» **Material to process**:

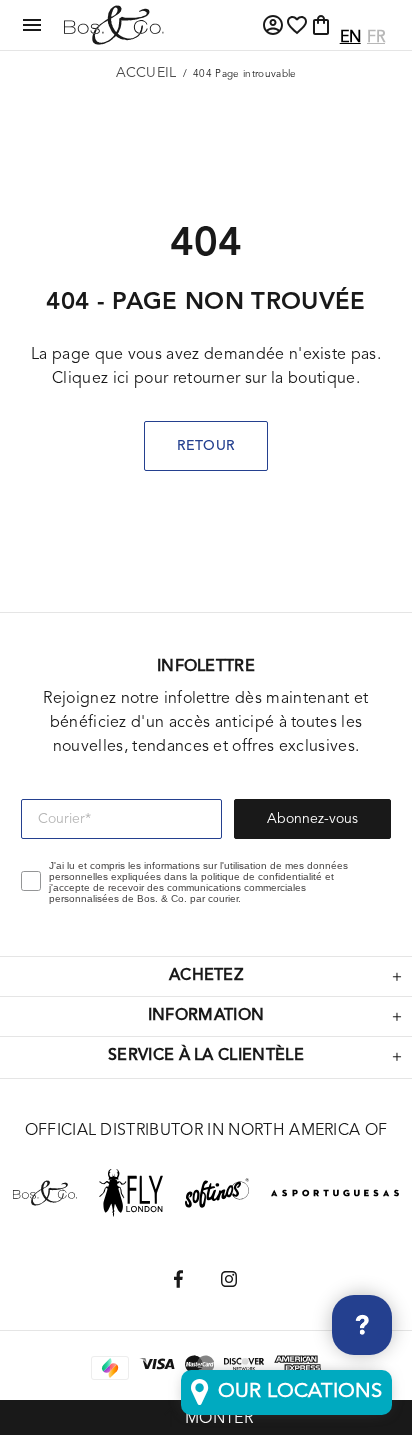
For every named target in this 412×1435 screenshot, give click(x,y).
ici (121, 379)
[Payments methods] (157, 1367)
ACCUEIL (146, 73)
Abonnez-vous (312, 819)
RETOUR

==

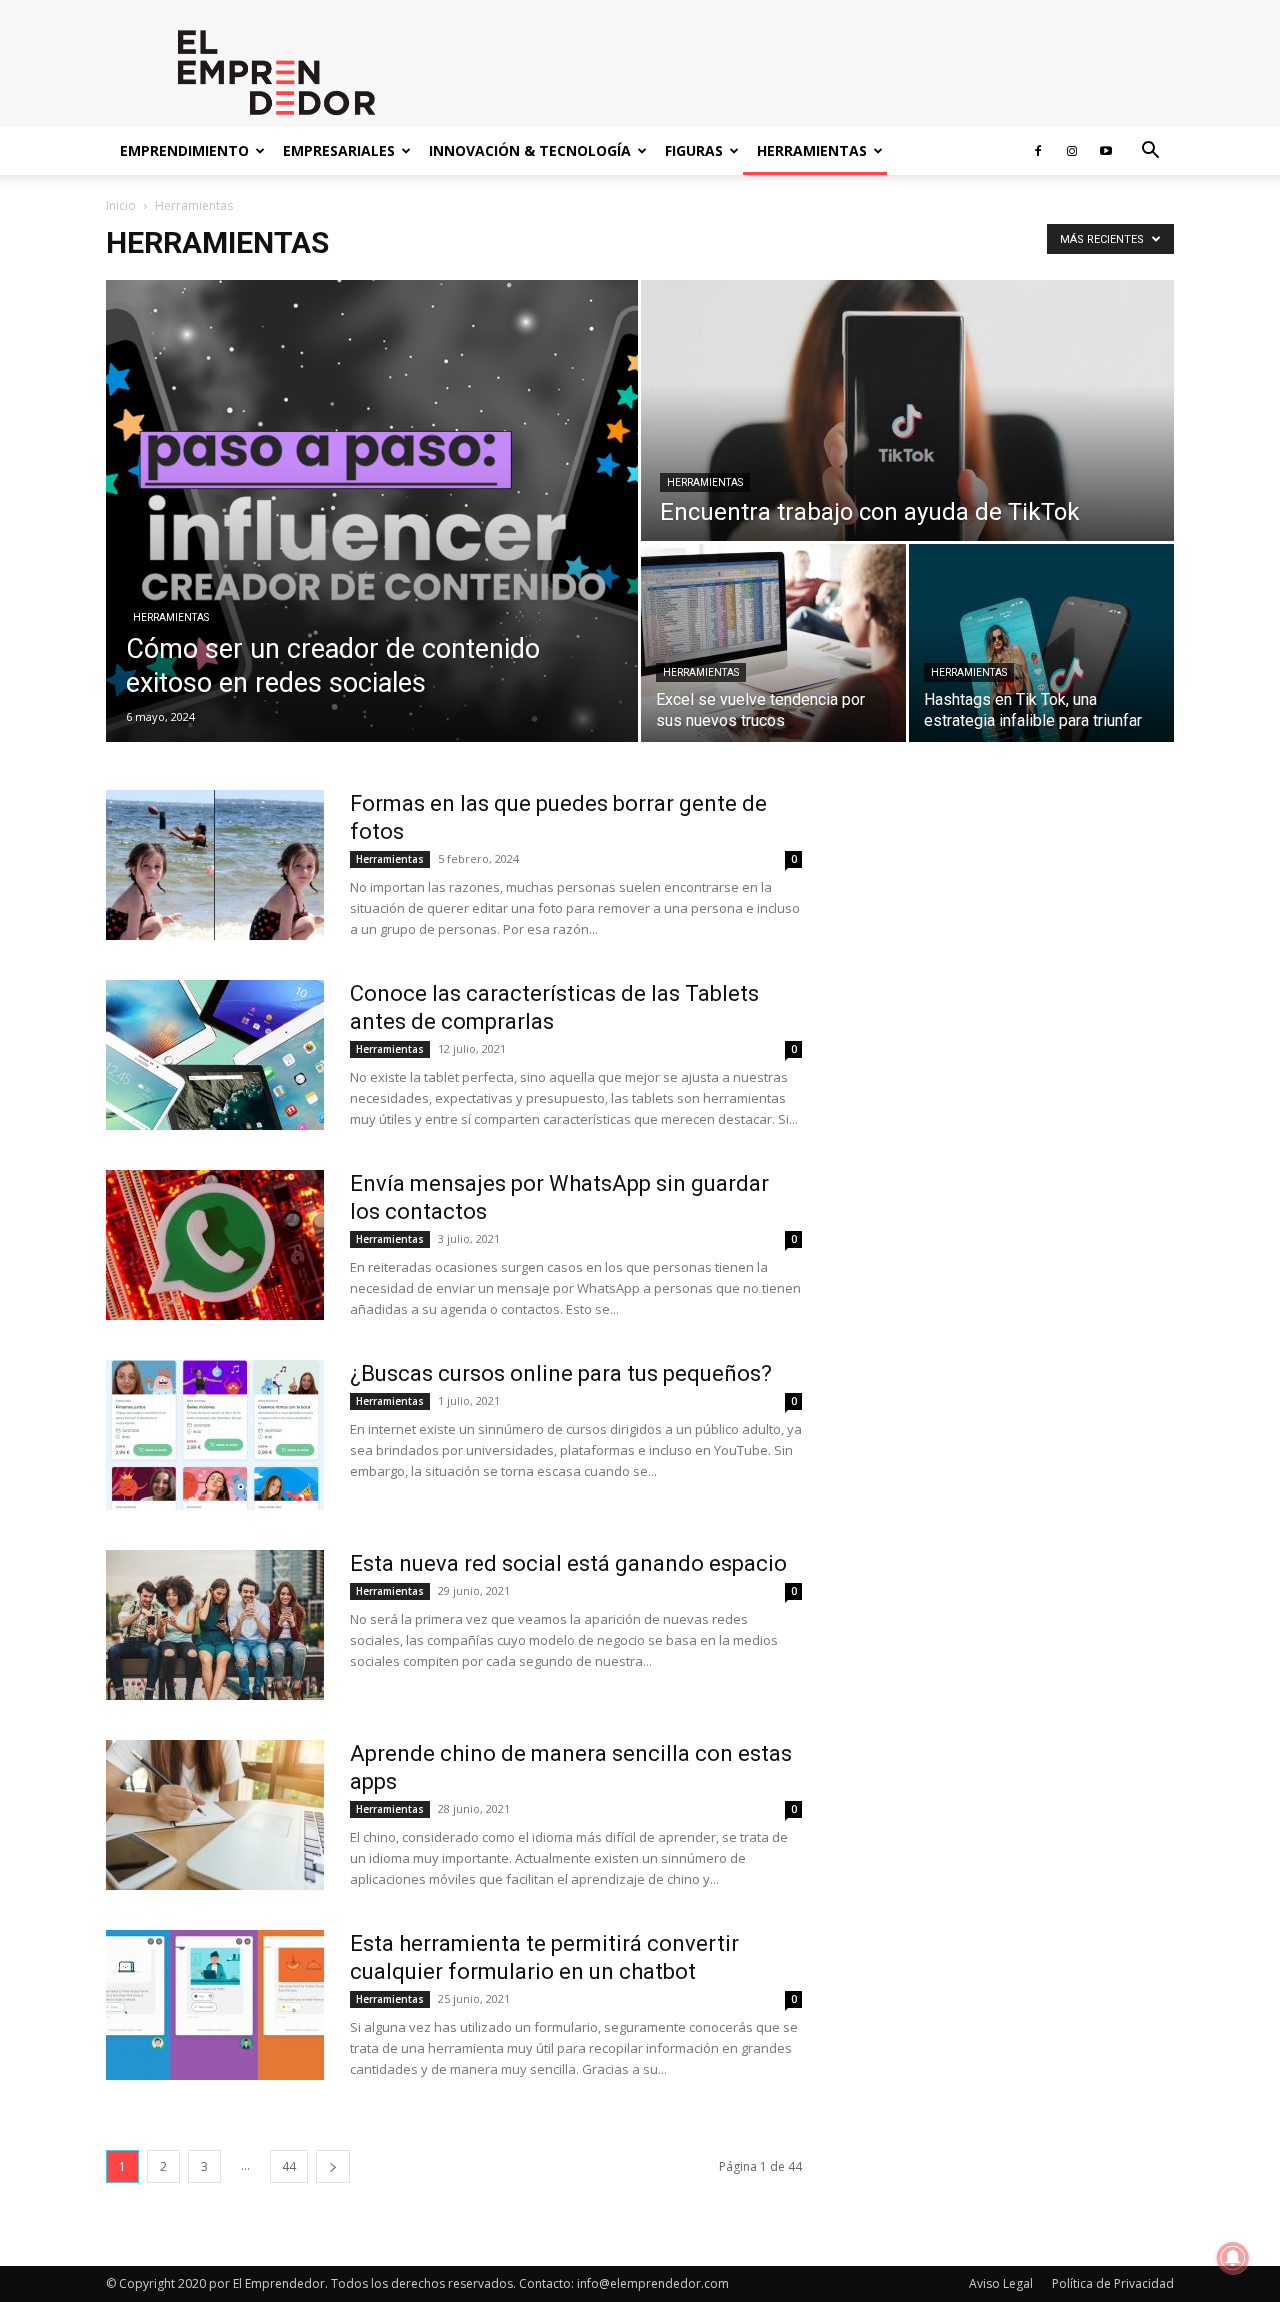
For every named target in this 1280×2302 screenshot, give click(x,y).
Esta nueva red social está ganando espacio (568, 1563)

» **Problem statement**: Go through the records above and copy every line with the word "screenshot".

» **Response**:
For every named target in this 412×1435 screenshot, give click(x,y).
For every named target in this 1280×2302 screenshot, give click(x,y).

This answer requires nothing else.